# [What is needed]
When you return the data, keep each character exactly as it appears.

»»

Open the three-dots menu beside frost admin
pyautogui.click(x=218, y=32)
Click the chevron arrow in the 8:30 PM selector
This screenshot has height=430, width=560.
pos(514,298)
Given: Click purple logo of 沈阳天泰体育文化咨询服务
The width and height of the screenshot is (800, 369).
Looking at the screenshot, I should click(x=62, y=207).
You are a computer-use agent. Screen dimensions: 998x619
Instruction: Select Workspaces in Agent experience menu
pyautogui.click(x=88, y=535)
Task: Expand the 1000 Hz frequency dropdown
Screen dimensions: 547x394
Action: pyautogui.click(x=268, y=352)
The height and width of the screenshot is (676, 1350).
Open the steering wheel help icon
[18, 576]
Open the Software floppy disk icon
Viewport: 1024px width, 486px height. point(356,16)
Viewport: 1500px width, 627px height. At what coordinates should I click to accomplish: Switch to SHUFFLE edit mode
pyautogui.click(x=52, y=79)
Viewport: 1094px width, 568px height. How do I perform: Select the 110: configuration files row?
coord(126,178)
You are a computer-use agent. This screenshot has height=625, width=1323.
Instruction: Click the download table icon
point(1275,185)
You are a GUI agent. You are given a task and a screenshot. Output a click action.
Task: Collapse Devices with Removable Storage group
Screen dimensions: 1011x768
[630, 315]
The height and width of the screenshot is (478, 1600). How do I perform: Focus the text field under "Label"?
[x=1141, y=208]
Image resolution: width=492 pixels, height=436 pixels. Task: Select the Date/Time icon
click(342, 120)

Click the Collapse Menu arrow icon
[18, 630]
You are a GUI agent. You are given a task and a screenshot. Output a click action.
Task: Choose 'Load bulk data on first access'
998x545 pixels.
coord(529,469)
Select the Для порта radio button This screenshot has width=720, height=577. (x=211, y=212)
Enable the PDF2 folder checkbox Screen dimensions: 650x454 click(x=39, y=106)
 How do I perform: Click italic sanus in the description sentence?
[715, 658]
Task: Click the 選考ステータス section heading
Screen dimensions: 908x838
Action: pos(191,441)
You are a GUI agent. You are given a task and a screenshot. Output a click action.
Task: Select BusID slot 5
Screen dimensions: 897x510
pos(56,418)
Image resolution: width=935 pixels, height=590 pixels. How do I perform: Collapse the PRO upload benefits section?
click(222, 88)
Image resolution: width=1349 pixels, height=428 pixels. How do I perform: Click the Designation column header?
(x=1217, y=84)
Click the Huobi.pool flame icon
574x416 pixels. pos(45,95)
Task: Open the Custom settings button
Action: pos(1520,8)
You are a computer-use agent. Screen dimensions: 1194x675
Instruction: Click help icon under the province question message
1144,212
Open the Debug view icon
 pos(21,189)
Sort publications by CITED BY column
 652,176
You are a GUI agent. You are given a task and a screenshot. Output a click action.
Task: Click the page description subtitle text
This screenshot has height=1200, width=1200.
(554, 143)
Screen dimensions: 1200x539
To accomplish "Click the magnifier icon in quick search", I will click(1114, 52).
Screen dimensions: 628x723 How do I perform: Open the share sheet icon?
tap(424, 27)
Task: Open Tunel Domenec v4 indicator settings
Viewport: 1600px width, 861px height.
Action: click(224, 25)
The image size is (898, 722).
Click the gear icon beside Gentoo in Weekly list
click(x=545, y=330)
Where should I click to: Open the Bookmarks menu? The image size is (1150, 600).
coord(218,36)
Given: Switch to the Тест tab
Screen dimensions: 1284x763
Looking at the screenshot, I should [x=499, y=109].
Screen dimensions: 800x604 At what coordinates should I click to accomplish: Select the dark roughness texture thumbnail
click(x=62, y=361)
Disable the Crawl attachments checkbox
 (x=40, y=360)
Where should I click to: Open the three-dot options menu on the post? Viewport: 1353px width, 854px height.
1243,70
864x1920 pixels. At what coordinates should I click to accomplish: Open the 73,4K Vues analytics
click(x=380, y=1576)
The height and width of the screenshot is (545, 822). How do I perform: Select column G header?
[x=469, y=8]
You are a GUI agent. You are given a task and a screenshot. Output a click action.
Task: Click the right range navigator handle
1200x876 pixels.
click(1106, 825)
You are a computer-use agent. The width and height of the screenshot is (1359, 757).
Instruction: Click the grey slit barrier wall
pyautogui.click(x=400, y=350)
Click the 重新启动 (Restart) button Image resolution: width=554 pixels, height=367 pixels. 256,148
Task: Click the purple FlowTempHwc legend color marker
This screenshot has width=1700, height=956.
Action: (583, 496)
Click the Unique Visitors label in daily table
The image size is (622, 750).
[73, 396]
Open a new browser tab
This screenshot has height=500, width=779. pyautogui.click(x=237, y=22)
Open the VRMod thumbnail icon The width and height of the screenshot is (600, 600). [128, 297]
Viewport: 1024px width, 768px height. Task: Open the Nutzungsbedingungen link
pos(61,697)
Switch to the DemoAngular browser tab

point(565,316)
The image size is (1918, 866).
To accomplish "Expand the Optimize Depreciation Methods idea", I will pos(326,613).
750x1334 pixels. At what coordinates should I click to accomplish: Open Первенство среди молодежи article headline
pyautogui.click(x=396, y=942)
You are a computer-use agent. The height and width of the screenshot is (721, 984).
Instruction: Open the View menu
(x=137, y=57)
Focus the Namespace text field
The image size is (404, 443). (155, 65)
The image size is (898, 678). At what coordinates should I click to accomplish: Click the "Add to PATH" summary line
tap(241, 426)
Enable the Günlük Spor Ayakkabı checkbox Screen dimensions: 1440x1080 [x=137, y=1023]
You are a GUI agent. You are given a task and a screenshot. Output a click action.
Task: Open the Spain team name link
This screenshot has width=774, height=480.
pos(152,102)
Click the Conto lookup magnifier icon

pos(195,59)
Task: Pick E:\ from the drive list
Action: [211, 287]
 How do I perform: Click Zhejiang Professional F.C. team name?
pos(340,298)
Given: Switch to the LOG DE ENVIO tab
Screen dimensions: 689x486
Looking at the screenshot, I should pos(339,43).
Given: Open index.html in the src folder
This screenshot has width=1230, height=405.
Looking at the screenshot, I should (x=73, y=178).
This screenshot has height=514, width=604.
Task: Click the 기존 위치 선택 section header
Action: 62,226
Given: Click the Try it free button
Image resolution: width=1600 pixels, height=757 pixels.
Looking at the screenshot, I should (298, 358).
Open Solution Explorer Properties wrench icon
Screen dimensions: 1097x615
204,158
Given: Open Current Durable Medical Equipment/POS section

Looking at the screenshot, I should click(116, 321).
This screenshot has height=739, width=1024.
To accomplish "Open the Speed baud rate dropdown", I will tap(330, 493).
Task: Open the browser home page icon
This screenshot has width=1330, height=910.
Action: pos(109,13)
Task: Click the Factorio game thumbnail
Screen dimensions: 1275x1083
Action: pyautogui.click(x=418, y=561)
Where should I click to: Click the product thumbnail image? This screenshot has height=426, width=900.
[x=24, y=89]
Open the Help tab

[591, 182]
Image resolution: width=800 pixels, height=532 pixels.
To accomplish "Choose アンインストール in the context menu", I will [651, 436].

««

# [Answer box]
Open the three-dots menu beside frost admin
pyautogui.click(x=218, y=32)
Click the chevron arrow in the 8:30 PM selector
This screenshot has height=430, width=560.
pos(514,298)
Given: Click purple logo of 沈阳天泰体育文化咨询服务
The width and height of the screenshot is (800, 369).
Looking at the screenshot, I should click(x=62, y=207).
You are a computer-use agent. Screen dimensions: 998x619
Instruction: Select Workspaces in Agent experience menu
pyautogui.click(x=88, y=535)
Task: Expand the 1000 Hz frequency dropdown
Screen dimensions: 547x394
Action: pyautogui.click(x=268, y=352)
The height and width of the screenshot is (676, 1350).
Open the steering wheel help icon
[18, 576]
Open the Software floppy disk icon
Viewport: 1024px width, 486px height. point(356,16)
Viewport: 1500px width, 627px height. At what coordinates should I click to accomplish: Switch to SHUFFLE edit mode
pyautogui.click(x=52, y=79)
Viewport: 1094px width, 568px height. How do I perform: Select the 110: configuration files row?
coord(126,178)
You are a computer-use agent. This screenshot has height=625, width=1323.
Instruction: Click the download table icon
point(1275,185)
You are a GUI agent. You are given a task and a screenshot. Output a click action.
Task: Collapse Devices with Removable Storage group
Screen dimensions: 1011x768
[630, 315]
The height and width of the screenshot is (478, 1600). How do I perform: Focus the text field under "Label"?
[x=1141, y=208]
Image resolution: width=492 pixels, height=436 pixels. Task: Select the Date/Time icon
click(342, 120)

Click the Collapse Menu arrow icon
[18, 630]
You are a GUI agent. You are given a task and a screenshot. Output a click action.
Task: Choose 'Load bulk data on first access'
998x545 pixels.
coord(529,469)
Select the Для порта radio button This screenshot has width=720, height=577. (x=211, y=212)
Enable the PDF2 folder checkbox Screen dimensions: 650x454 click(x=39, y=106)
 How do I perform: Click italic sanus in the description sentence?
[715, 658]
Task: Click the 選考ステータス section heading
Screen dimensions: 908x838
Action: pos(191,441)
You are a GUI agent. You are given a task and a screenshot. Output a click action.
Task: Select BusID slot 5
Screen dimensions: 897x510
pos(56,418)
Image resolution: width=935 pixels, height=590 pixels. How do I perform: Collapse the PRO upload benefits section?
click(222, 88)
Image resolution: width=1349 pixels, height=428 pixels. How do I perform: Click the Designation column header?
(x=1217, y=84)
Click the Huobi.pool flame icon
574x416 pixels. pos(45,95)
Task: Open the Custom settings button
Action: pos(1520,8)
You are a computer-use agent. Screen dimensions: 1194x675
Instruction: Click help icon under the province question message
1144,212
Open the Debug view icon
 pos(21,189)
Sort publications by CITED BY column
 652,176
You are a GUI agent. You are given a task and a screenshot. Output a click action.
Task: Click the page description subtitle text
This screenshot has height=1200, width=1200.
(554, 143)
Screen dimensions: 1200x539
To accomplish "Click the magnifier icon in quick search", I will click(1114, 52).
Screen dimensions: 628x723 How do I perform: Open the share sheet icon?
tap(424, 27)
Task: Open Tunel Domenec v4 indicator settings
Viewport: 1600px width, 861px height.
Action: click(224, 25)
The image size is (898, 722).
Click the gear icon beside Gentoo in Weekly list
click(x=545, y=330)
Where should I click to: Open the Bookmarks menu? The image size is (1150, 600).
coord(218,36)
Given: Switch to the Тест tab
Screen dimensions: 1284x763
Looking at the screenshot, I should [x=499, y=109].
Screen dimensions: 800x604 At what coordinates should I click to accomplish: Select the dark roughness texture thumbnail
click(x=62, y=361)
Disable the Crawl attachments checkbox
 (x=40, y=360)
Where should I click to: Open the three-dot options menu on the post? Viewport: 1353px width, 854px height.
1243,70
864x1920 pixels. At what coordinates should I click to accomplish: Open the 73,4K Vues analytics
click(x=380, y=1576)
The height and width of the screenshot is (545, 822). How do I perform: Select column G header?
[x=469, y=8]
You are a GUI agent. You are given a task and a screenshot. Output a click action.
Task: Click the right range navigator handle
1200x876 pixels.
click(1106, 825)
You are a computer-use agent. The width and height of the screenshot is (1359, 757).
Instruction: Click the grey slit barrier wall
pyautogui.click(x=400, y=350)
Click the 重新启动 (Restart) button Image resolution: width=554 pixels, height=367 pixels. 256,148
Task: Click the purple FlowTempHwc legend color marker
This screenshot has width=1700, height=956.
Action: (583, 496)
Click the Unique Visitors label in daily table
The image size is (622, 750).
[73, 396]
Open a new browser tab
This screenshot has height=500, width=779. pyautogui.click(x=237, y=22)
Open the VRMod thumbnail icon The width and height of the screenshot is (600, 600). [128, 297]
Viewport: 1024px width, 768px height. Task: Open the Nutzungsbedingungen link
pos(61,697)
Switch to the DemoAngular browser tab

point(565,316)
The image size is (1918, 866).
To accomplish "Expand the Optimize Depreciation Methods idea", I will pos(326,613).
750x1334 pixels. At what coordinates should I click to accomplish: Open Первенство среди молодежи article headline
pyautogui.click(x=396, y=942)
You are a computer-use agent. The height and width of the screenshot is (721, 984).
Instruction: Open the View menu
(x=137, y=57)
Focus the Namespace text field
The image size is (404, 443). (155, 65)
The image size is (898, 678). At what coordinates should I click to accomplish: Click the "Add to PATH" summary line
tap(241, 426)
Enable the Günlük Spor Ayakkabı checkbox Screen dimensions: 1440x1080 [x=137, y=1023]
You are a GUI agent. You are given a task and a screenshot. Output a click action.
Task: Open the Spain team name link
This screenshot has width=774, height=480.
pos(152,102)
Click the Conto lookup magnifier icon

pos(195,59)
Task: Pick E:\ from the drive list
Action: [211, 287]
 How do I perform: Click Zhejiang Professional F.C. team name?
pos(340,298)
Given: Switch to the LOG DE ENVIO tab
Screen dimensions: 689x486
Looking at the screenshot, I should pos(339,43).
Given: Open index.html in the src folder
This screenshot has width=1230, height=405.
Looking at the screenshot, I should (x=73, y=178).
This screenshot has height=514, width=604.
Task: Click the 기존 위치 선택 section header
Action: 62,226
Given: Click the Try it free button
Image resolution: width=1600 pixels, height=757 pixels.
Looking at the screenshot, I should (298, 358).
Open Solution Explorer Properties wrench icon
Screen dimensions: 1097x615
204,158
Given: Open Current Durable Medical Equipment/POS section

Looking at the screenshot, I should click(116, 321).
This screenshot has height=739, width=1024.
To accomplish "Open the Speed baud rate dropdown", I will tap(330, 493).
Task: Open the browser home page icon
This screenshot has width=1330, height=910.
Action: pos(109,13)
Task: Click the Factorio game thumbnail
Screen dimensions: 1275x1083
Action: pyautogui.click(x=418, y=561)
Where should I click to: Click the product thumbnail image? This screenshot has height=426, width=900.
[x=24, y=89]
Open the Help tab

[591, 182]
Image resolution: width=800 pixels, height=532 pixels.
To accomplish "Choose アンインストール in the context menu", I will [651, 436].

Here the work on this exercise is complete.